Esta edición es un homenaje a la Пограничная служба России (Servicio Fronterizo de Rusia), también llamada Пограничные войска России, Pogranichnyie Voiska Rossii (Fuerza Fronteriza de Rusia), un cuerpo creado en el siglo XVIII.

En el anverso muestra grabado el emblema del servicio, y la cruz en verde con la inscripción de Para el excelente servicio fronterizo (за отличную пограничную службу); mientras que el reverso incluye la insignia, también grabada y con detalles en verde.

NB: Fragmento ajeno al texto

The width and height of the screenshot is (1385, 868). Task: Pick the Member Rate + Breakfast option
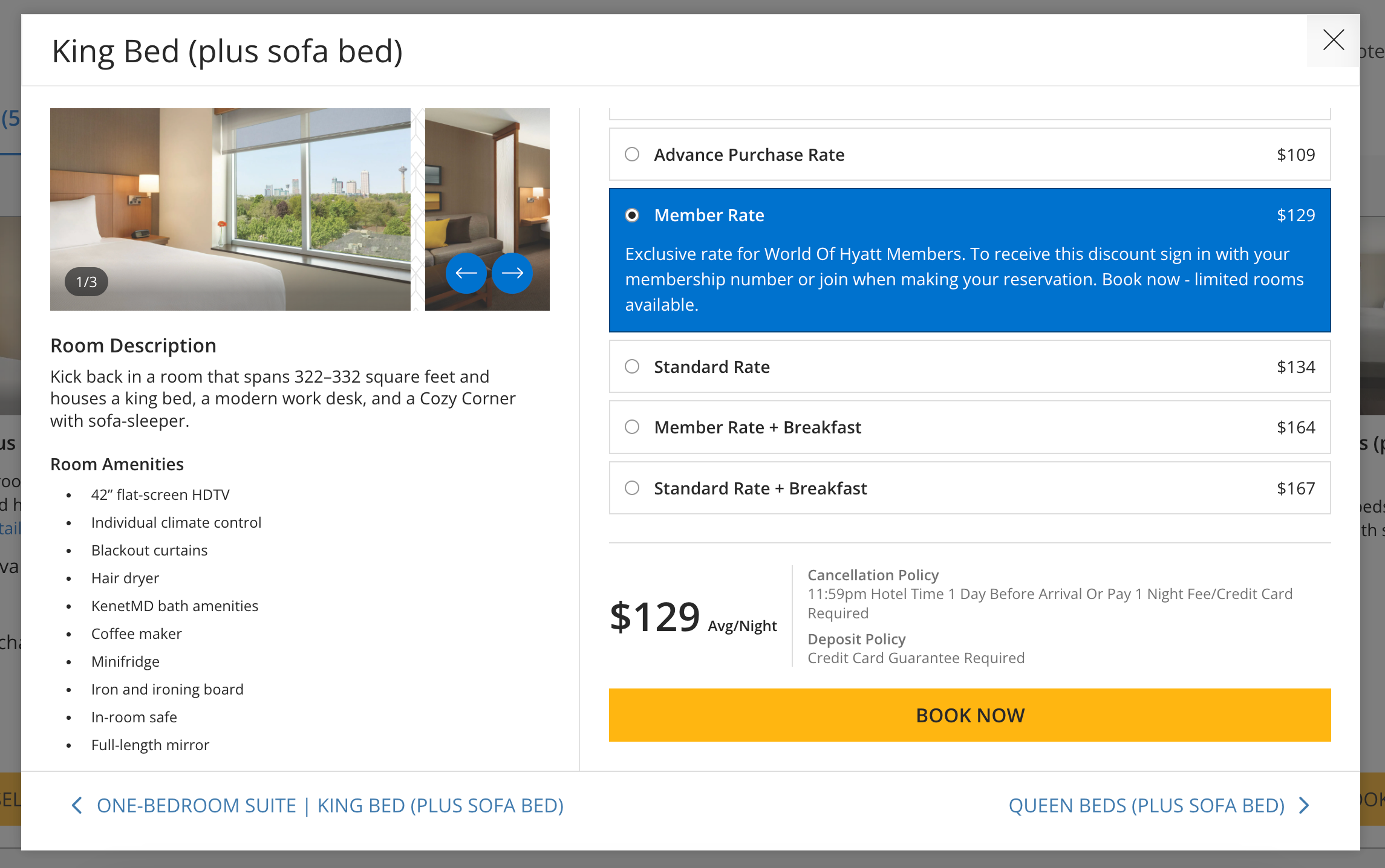point(632,427)
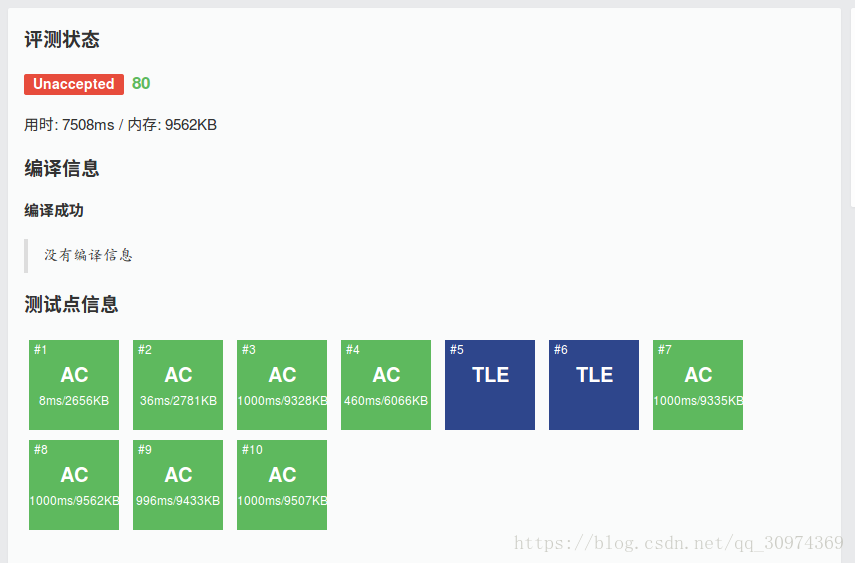Click the red Unaccepted status badge
The height and width of the screenshot is (563, 855).
74,84
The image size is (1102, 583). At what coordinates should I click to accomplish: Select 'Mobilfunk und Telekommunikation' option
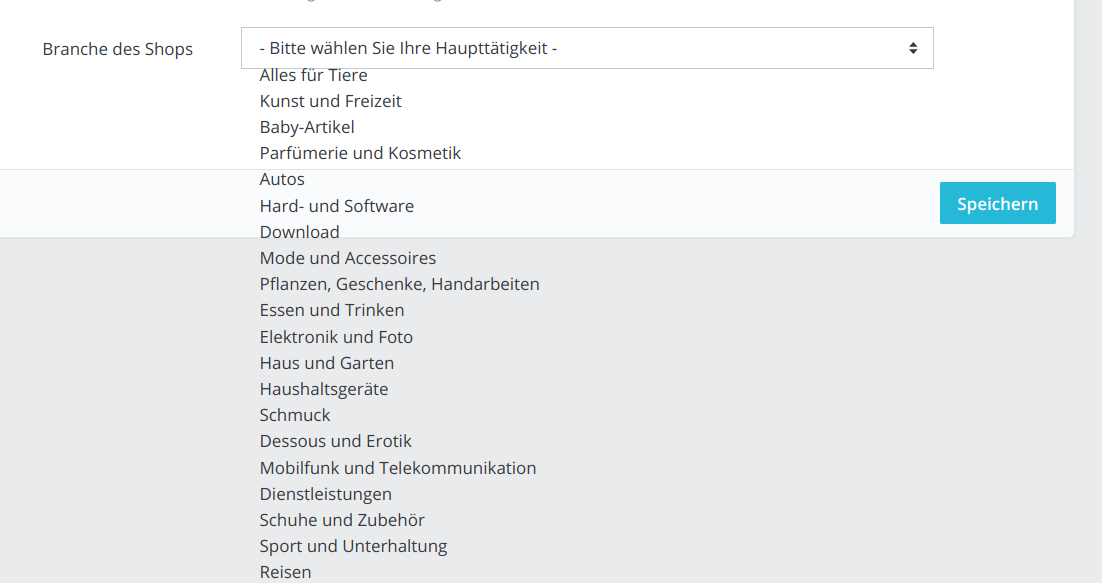pyautogui.click(x=397, y=468)

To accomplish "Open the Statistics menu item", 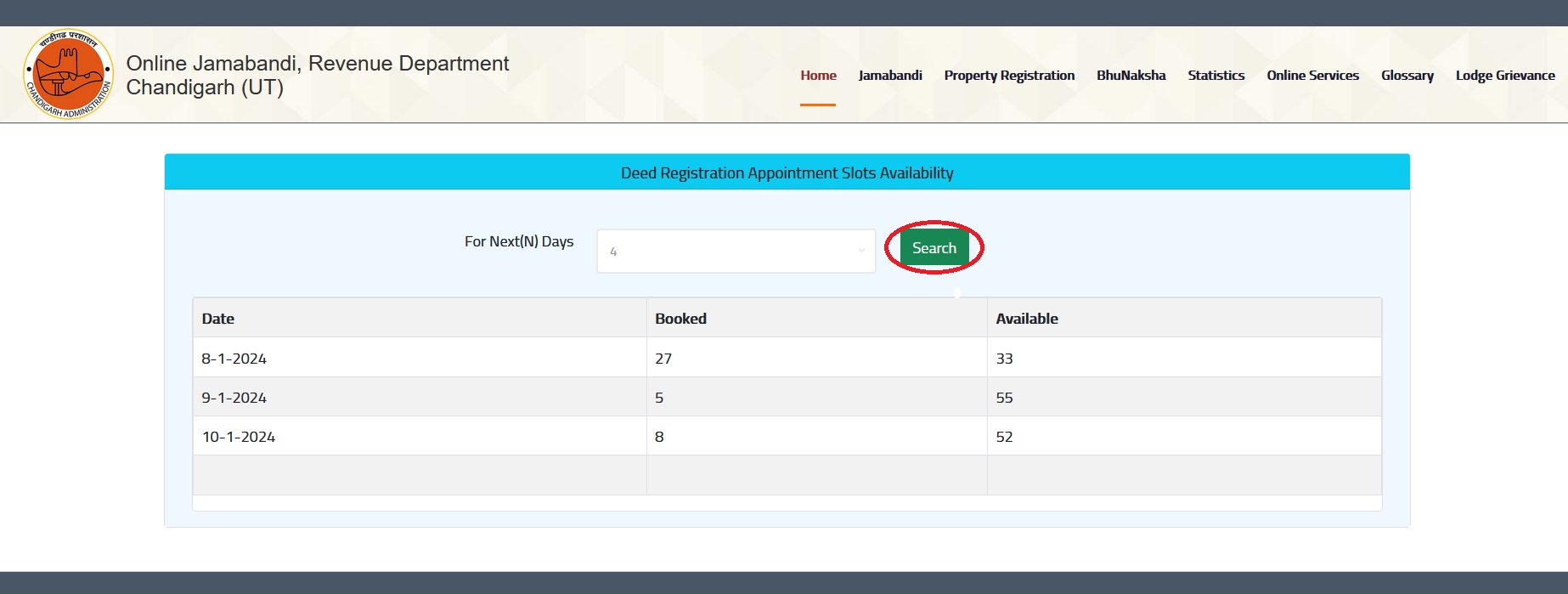I will [1215, 76].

El empaquetado es espartano, y de nuevo recuerda al Vostok Amphibia, una caja de plástico con sus instrucciones en ruso, y sin incluir leontina.

Tiene un hipnótico sonido mecánico de tic-tac, algo más acentuado que en otros relojes, y que se aprecia especialmente cuando se abre la cubierta.

El reloj respira duración en todos sus aspectos, como buen ejemplar de la industria rusa. Desde el tacto del botón de apertura de la tapa, hasta el de la corona cuando le damos cuerda. Externamente, tiene mejores acabados y calidad aparente que por ejemplo el Vostok.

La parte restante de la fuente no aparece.